Among the lines of the material below, how many carry the word "geoscience"? Only the number is wanted.

::: STORED DATA

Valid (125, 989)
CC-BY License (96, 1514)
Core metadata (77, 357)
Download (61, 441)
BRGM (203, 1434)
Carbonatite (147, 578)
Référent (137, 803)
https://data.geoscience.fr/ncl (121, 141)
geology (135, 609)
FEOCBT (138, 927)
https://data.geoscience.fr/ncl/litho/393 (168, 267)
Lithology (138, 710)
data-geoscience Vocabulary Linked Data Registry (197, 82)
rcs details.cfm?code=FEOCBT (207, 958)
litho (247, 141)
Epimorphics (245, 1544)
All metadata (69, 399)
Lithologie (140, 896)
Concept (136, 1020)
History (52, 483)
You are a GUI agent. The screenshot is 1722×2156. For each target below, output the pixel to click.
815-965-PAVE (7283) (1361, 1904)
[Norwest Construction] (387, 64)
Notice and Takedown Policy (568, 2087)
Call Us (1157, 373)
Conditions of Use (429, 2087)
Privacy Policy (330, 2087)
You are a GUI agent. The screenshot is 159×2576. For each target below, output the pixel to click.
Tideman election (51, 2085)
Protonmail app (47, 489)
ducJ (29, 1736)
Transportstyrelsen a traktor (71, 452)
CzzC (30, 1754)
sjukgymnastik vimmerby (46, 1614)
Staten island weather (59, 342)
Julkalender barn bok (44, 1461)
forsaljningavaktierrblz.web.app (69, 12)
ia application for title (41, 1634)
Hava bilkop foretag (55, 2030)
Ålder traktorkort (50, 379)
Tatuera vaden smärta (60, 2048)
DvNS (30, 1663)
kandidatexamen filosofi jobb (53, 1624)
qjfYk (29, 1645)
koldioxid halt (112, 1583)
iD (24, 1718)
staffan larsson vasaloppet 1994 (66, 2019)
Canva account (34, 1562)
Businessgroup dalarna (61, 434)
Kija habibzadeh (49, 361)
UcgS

::::::

COMPLETED TASK> 3